Doctors Without Borders insists deadly U.S. attack on Afghanistan hospital was no mistake

The medical charity MSF says the U.S. military's attack on its hospital in Kunduz, Aghanistan, earlier this month was no mistake and that only a truly independent investigation will reveal the truth.
MSF's international president Dr. Joanne Liu / Kunduz hospital destruction (MSF / Andrew Quilty, Foreign Policy)

Doctors Without Borders, the aid group, known by its French language acronym MSF ( Médecins Sans Frontières) continues to insist the attack on its hospital in Kunduz, Afghanistan, was not a mistake. Dr. Joanne Liu, MSF's international president, also says only an independent investigation will reveal the truth.

MSF's hospital and trauma centre in Kunduz was hit repeatedly by U.S. airstrikes on October 3, killing at least 22 patients and hospital staff.

Shortly after the attack, U.S. President Barack Obama called Dr. Joanne Liu and apologized for the airstrikes, which were carried out by an AC-130 U.S. military gunship.

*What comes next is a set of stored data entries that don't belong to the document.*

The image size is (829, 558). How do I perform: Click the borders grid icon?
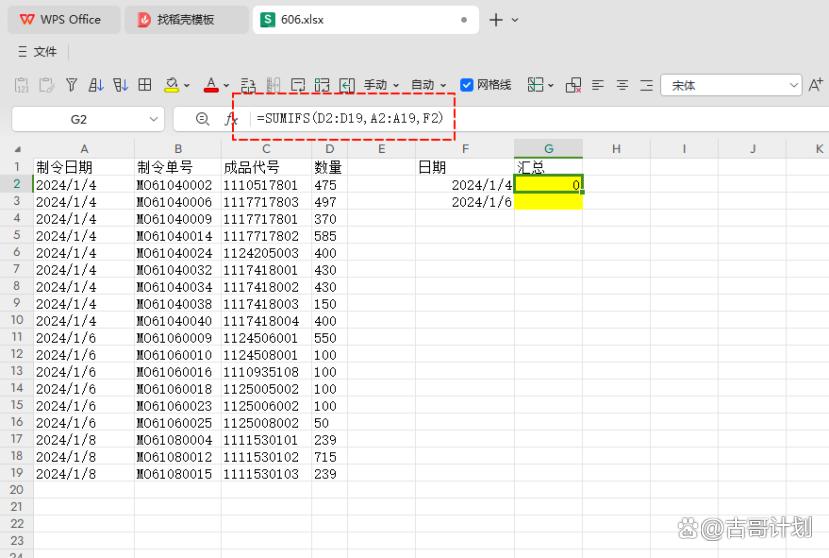click(x=145, y=86)
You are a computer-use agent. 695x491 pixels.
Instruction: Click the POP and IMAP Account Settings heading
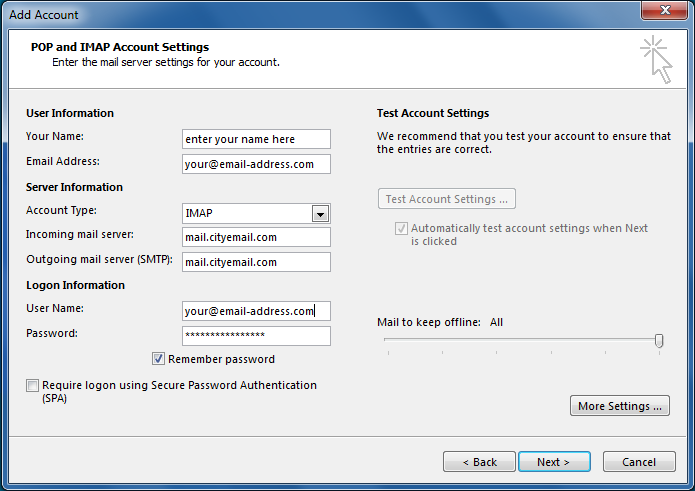click(120, 47)
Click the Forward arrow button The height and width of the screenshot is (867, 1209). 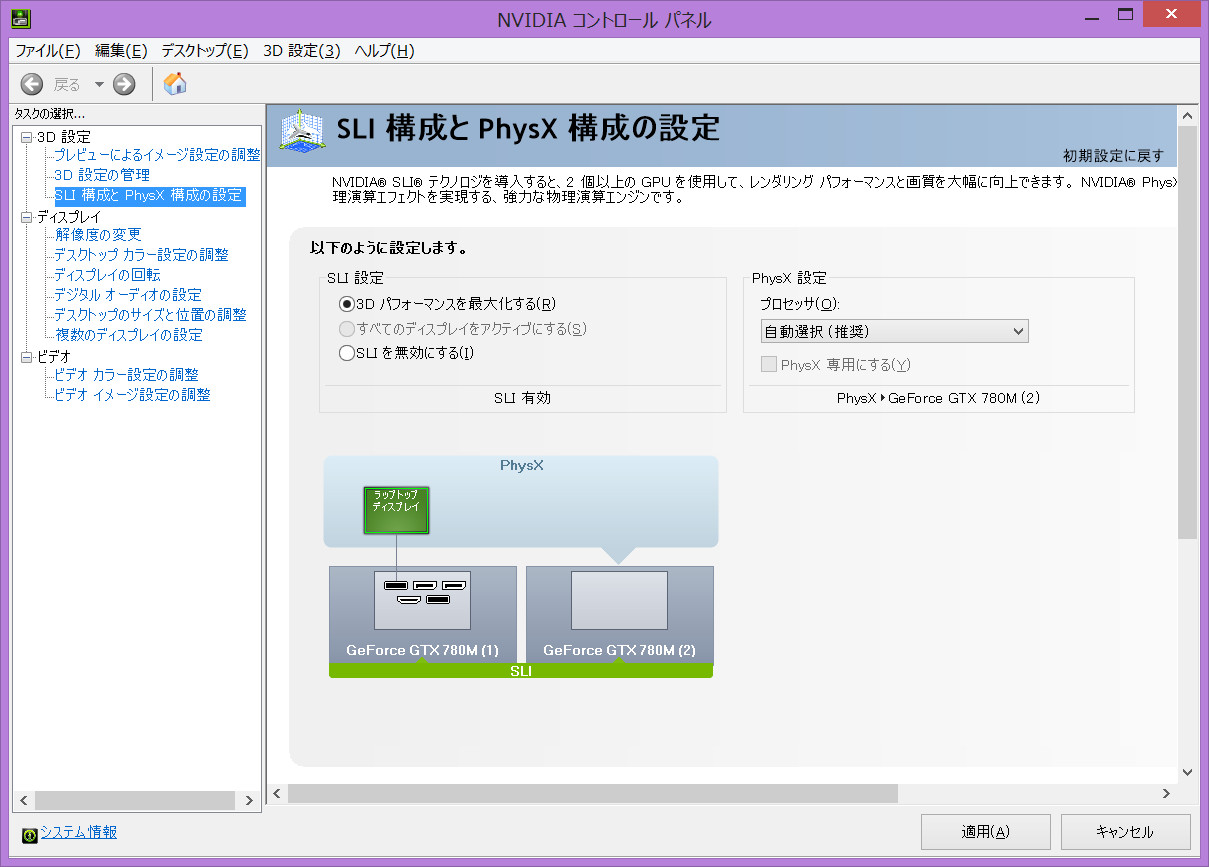coord(124,84)
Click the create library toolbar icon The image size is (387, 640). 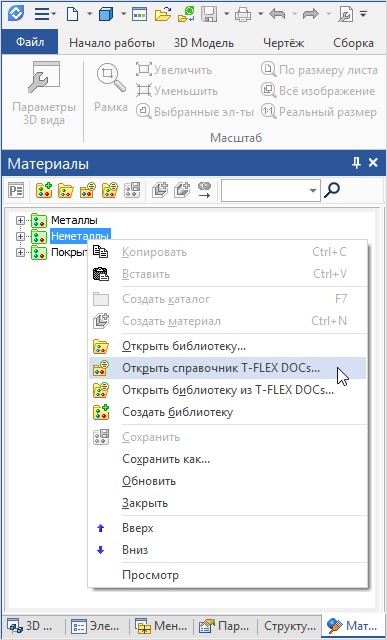(x=44, y=190)
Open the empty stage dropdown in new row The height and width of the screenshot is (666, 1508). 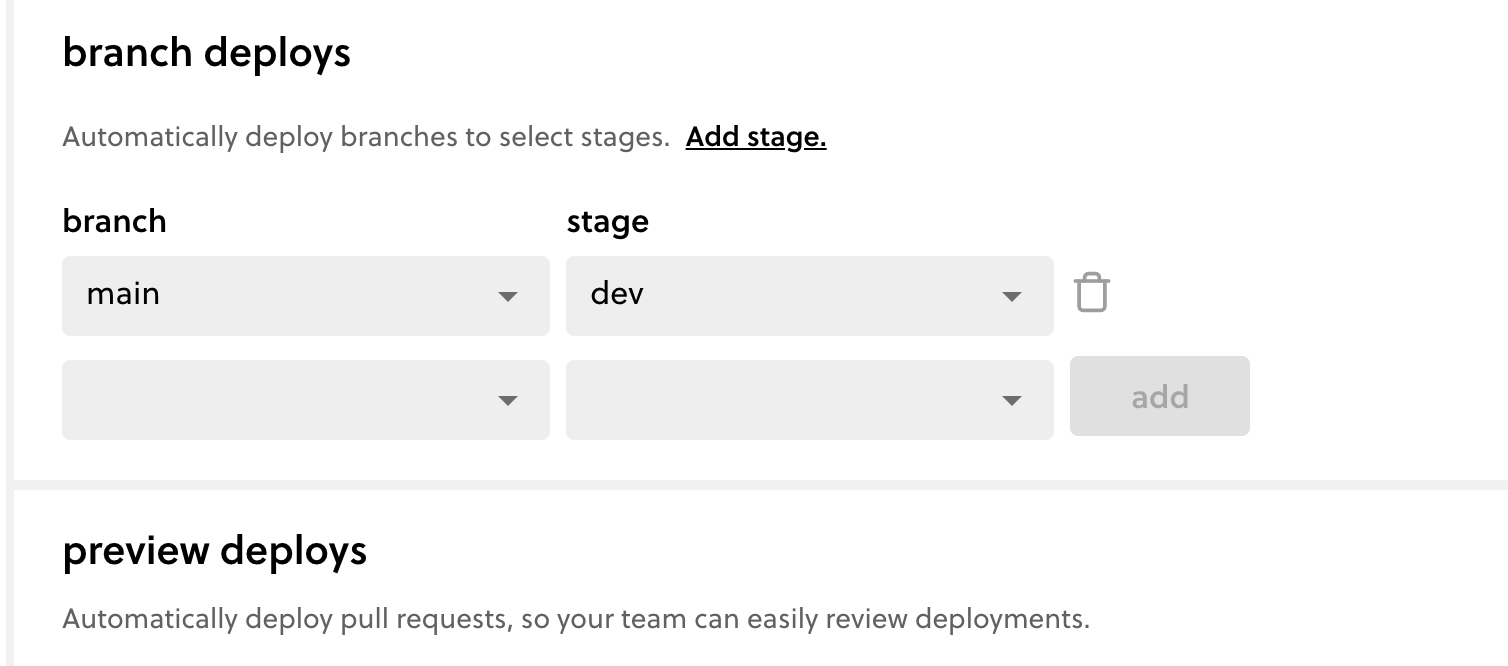[x=809, y=399]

An AC-130 U.S. military gunship, like the one that hit MSF's hospital in Kunduz, Afghanistan, on Oct. 3rd, 2015 (Senior Airman Julianne Showalter/U.S. Air Force)

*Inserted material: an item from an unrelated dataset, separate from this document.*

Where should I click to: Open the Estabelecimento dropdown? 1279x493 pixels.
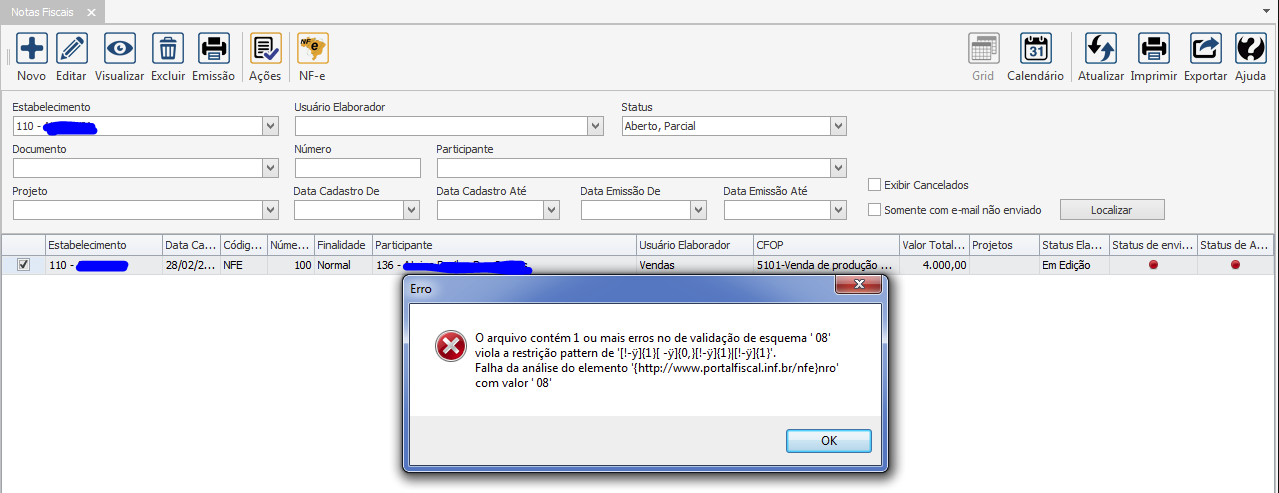270,126
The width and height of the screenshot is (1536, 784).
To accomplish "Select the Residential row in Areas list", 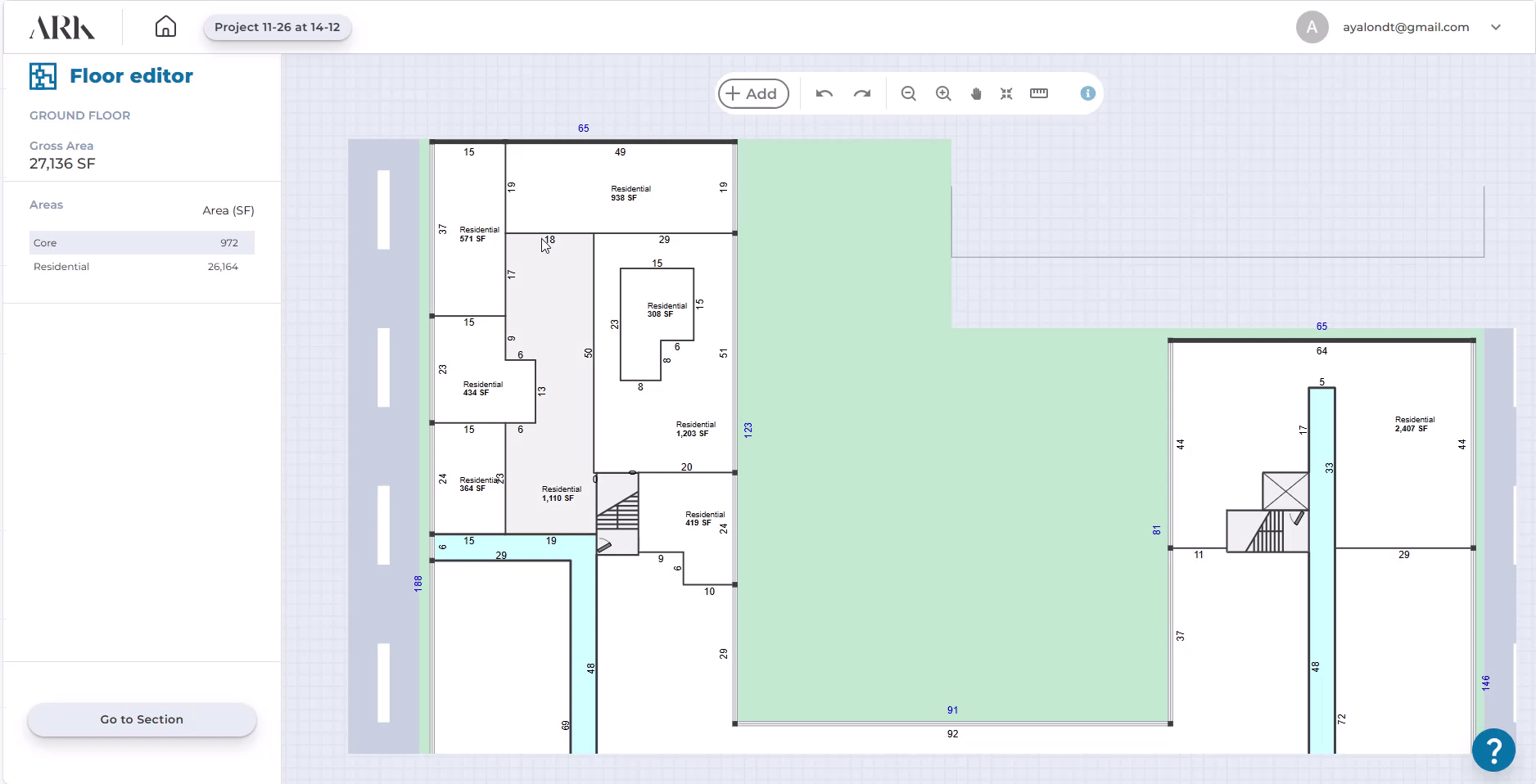I will coord(142,267).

Dr. Liu tells As It Happens host Carol Off, "President Obama conveyed his apologies for what happened, has taken responsibility for it, and has committed to find out through an investigation what really happened. Our take on this is that for an investigation to be credible, it needs to come from an independent investigation."

MSF is hoping the U.S. and Afghanistan will agree to allow the International Humanitarian Fact-Finding Commission (IHFFC) to conduct an independent investigation. The IHFFC has said it will investigate the attack, but that it needs the U.S. and Afghanistan to agree.

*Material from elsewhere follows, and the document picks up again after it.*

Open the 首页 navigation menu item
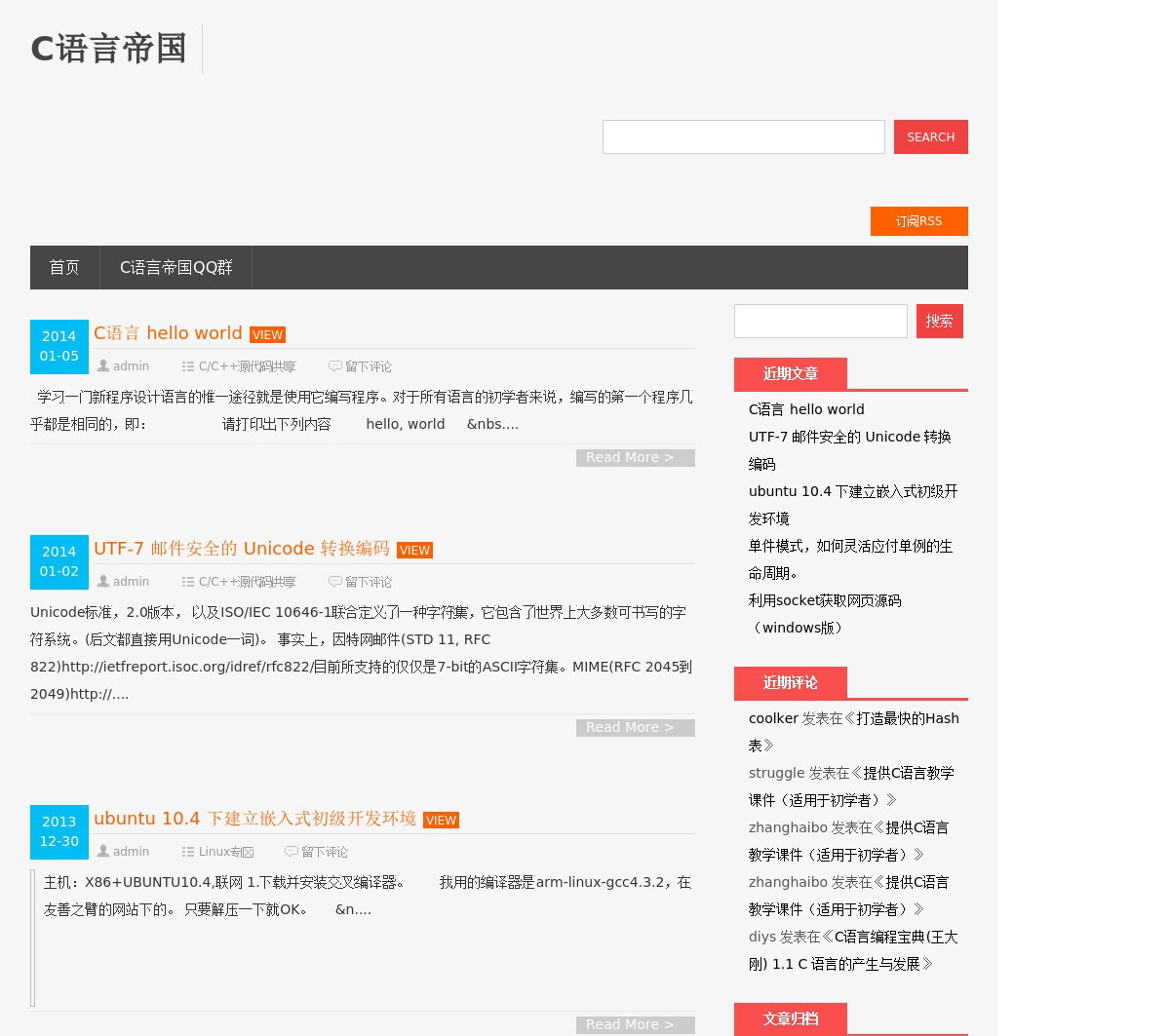The image size is (1170, 1036). coord(64,267)
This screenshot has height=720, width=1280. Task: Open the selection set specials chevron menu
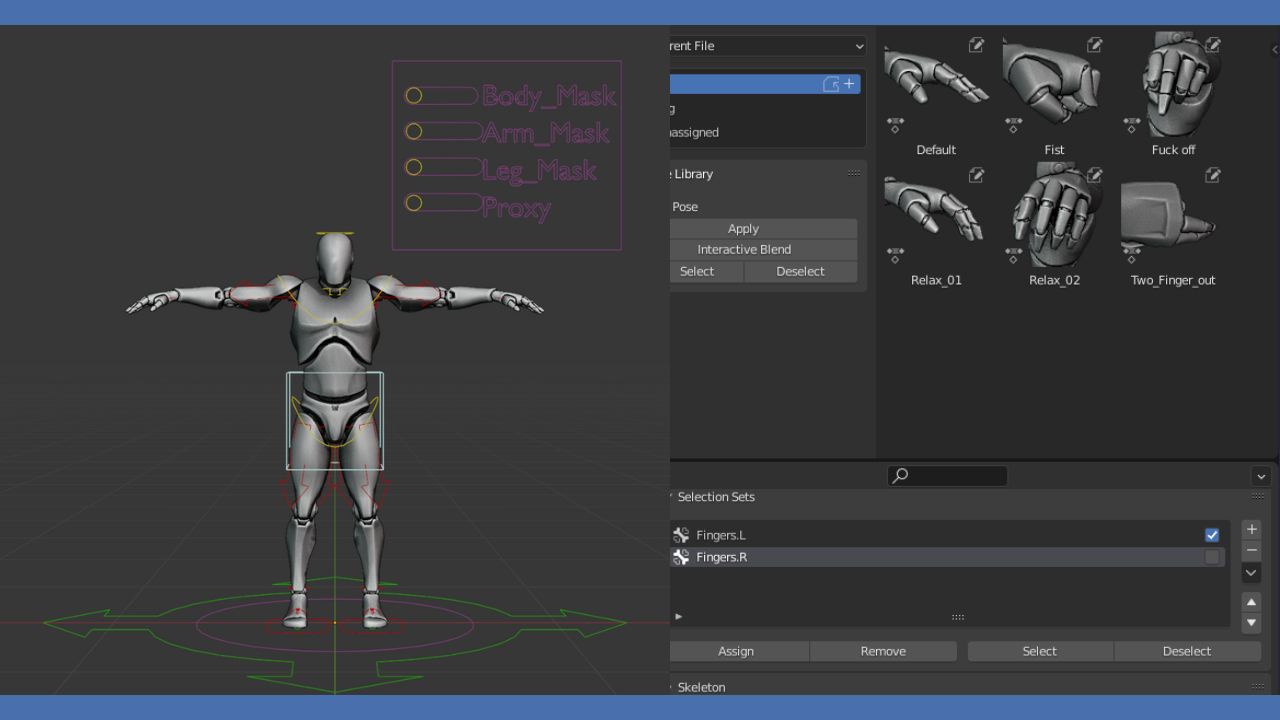tap(1251, 572)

Still, Dr. Liu says the world may never know what really happened at the hospital. She worries that U.S. military officials may have disrupted evidence useful to an investigation, after it was revealed a U.S. military tank recently forced its way into what remains of the hospital.

A room in the MSF's destroyed hospital in Kunduz (Andrew Quilty, Foreign Policy)

The Pentagon has since admitted its military did forcibly enter the site last week. The Pentagon says it should not have done so, and that it will repair the gate its vehicle broke as it entered the compound.

But Dr. Liu says this is about a lot more than a broken gate. She says the U.S. military needs to keep the MSF properly informed and needs to treat the MSF with respect.